La Commissaire salue la ratification par l’Estonie, en octobre dernier, de la Convention du Conseil de l'Europe sur la prévention et la lutte contre la violence à l'égard des femmes et la violence domestique (Convention d’Istanbul), un traité d’une importance majeure qui met à la disposition des États parties des outils complets pour combattre ces formes de violence. Le pays est déjà doté d’une permanence téléphonique disponible 24 heures sur 24 et 7 jours sur 7, ainsi que d’un solide réseau de refuges proposant des services de protection et d’assistance aux victimes. Mme Mijatović a visité un centre dispensant des soins et des conseils aux victimes d’agressions sexuelles et un refuge accueillant des victimes de violence domestique dans l’est de l’Estonie. La violence à l'égard des femmes et la violence domestique constituent un phénomène d’une ampleur inquiétante en Estonie ; aussi la Commissaire appelle-t-elle les autorités à veiller à ce que des fonds suffisants soient affectés durablement aux services destinés aux victimes de violence domestique, de manière à garantir la qualité de ces services. « La violence à l'égard des femmes a des conséquences dévastatrices pour les femmes, mais aussi pour leurs familles et pour la société tout entière », constate la Commissaire. « Il est nécessaire d’apporter une assistance juridique aux victimes et de former les policiers et les magistrats pour que les victimes de violence sexuelle et de violence domestique soient protégées et pour que les responsables soient sanctionnés. »

Dunja Mijatović invite les autorités estoniennes à redoubler d’efforts pour déconstruire les stéréotypes et les préjugés sexistes concernant le rôle des femmes dans la société, en soulignant qu’ils entravent la réalisation de l’égalité entre les femmes et les hommes et favorisent des attitudes risquant de conduire à des actes de violence à l'égard des femmes. La Commissaire encourage les autorités à organiser plus de formations et de campagnes de sensibilisation à ce sujet, et à associer la minorité russophone à ces actions. Mme Mijatović se réjouit que le gouvernement ait pris l’initiative de préparer des amendements à la loi sur l’égalité de genre afin de réduire l’écart salarial entre les hommes et les femmes, qui est le plus important de l’UE. Elle souligne que, si l’on veut vraiment faire bouger les choses, il faut s’attaquer à tous les facteurs qui, dans le secteur public et dans le secteur privé, causent cet écart : notamment, une orientation des filles et des garçons vers des filières différentes, et donc vers des secteurs différents sur le marché de l’emploi, le phénomène du plafond de verre et le partage inéquitable des tâches dans la vie familiale.
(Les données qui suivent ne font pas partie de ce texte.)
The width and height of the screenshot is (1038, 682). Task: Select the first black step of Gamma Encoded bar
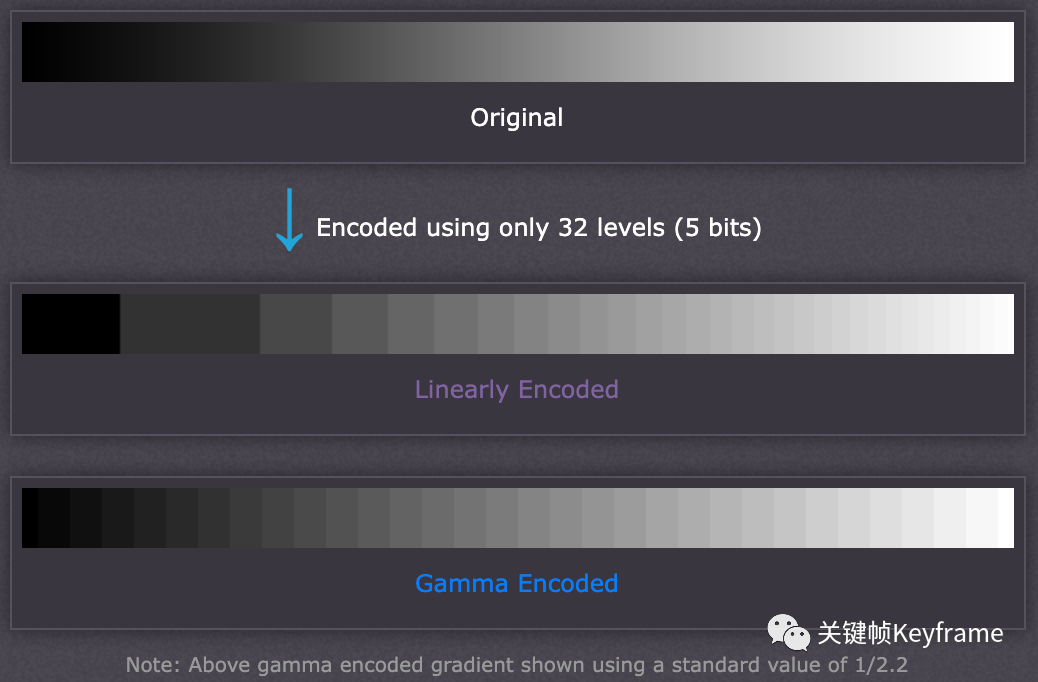[29, 518]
En vue d’assurer un suivi effectif de la situation des droits de l'homme au niveau national, la Commissaire appelle l’Estonie à renforcer ses structures nationales des droits de l'homme. Elle salue l’adoption par le parlement, le 13 juin, d’amendements à la loi sur le Chancelier de la justice, destinées à permettre à cet organe de faire office d’institution nationale des droits de l'homme. En outre, elle encourage les autorités à veiller à ce que l’institution du Commissaire pour l’égalité entre les femmes et les hommes et l’égalité de traitement soit véritablement indépendante et bénéficie de ressources suffisantes.
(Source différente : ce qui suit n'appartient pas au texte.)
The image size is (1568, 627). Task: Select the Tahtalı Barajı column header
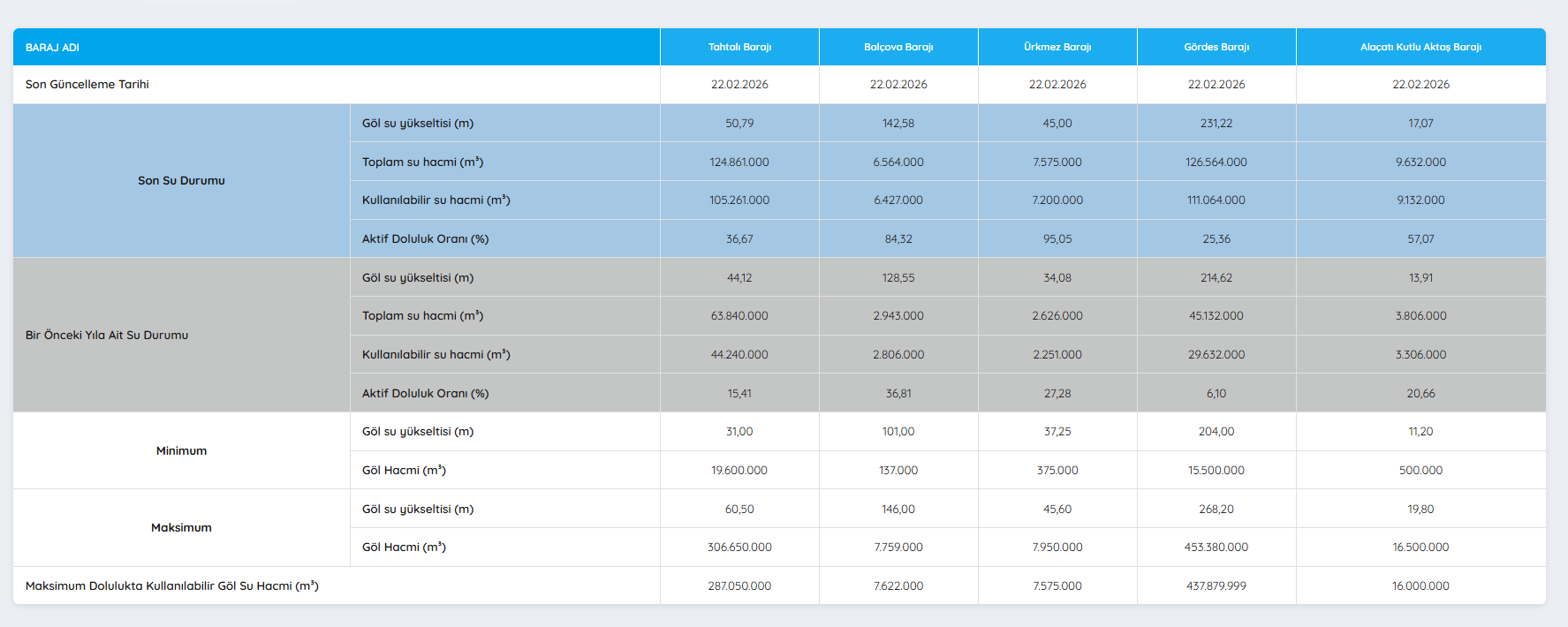tap(739, 48)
Au cours de sa visite, la Commissaire a rencontré le Président du parlement estonien (Riigikogu), le Premier ministre, la ministre de la Protection sociale, le ministre de la Santé et du Travail et plusieurs autres représentants du gouvernement, des députés, dont des membres de la délégation estonienne à l’Assemblée parlementaire du Conseil de l'Europe (APCE), ainsi que la Chancelière de la justice, la Commissaire pour l’égalité entre les femmes et les hommes et l’égalité de traitement, et des responsables locaux. Elle s’est aussi entretenue avec des représentants de la société civile et d'ONG.

La Commissaire publiera prochainement un rapport sur sa visite en Estonie.